II. EL BESTIARIO DE LAUTRÉAMONT
IX
Uno de los caracteres que queremos señalar para terminar este ya demasiado largo estudio del Bestiario de Lautréamont es la densidad de sus formas sustantificadas. Si Lautréamont no hubiera ido hasta la presencia animal, si se hubiera contentado con la función, tal vez habría encontrado una audiencia menos reticente. Como a menudo hemos hecho la observación, bastaría desencarnar las imágenes, dulcificar los gestos, velar los deseos para domesticar el lautréamontismo.

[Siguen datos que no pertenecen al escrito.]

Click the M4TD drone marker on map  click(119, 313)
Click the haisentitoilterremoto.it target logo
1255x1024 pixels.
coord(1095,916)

Puede darse la prueba en el plano mismo del lenguaje. Así, el lector aceptaría más fácilmente un adjetivo que un sustantivo; admitiría el remordimiento horadante, rapaz, pero que un buitre, ya no mitológico, sino real, rojo, fino, venga a beber la sangre de un corazón y a cenar en una carne, ya es demasiado; el lector comprenderá una mirada sedosa, fascinante y los brazos de una oscura tentación, pero el pulpo con ojos de seda, con brazos anillados, boca ubicuitaria, es falso porque es indignante. Todas esas garras dan un estilo crispado, crispante. Esas minas de gusanos, esas fosas de piojos, esa purulencia que pulula, dan la impresión insoportable de una aliteración de la violencia, de una brutalidad que considera uno exagerada, porque es preciso reconocer que es fundamental.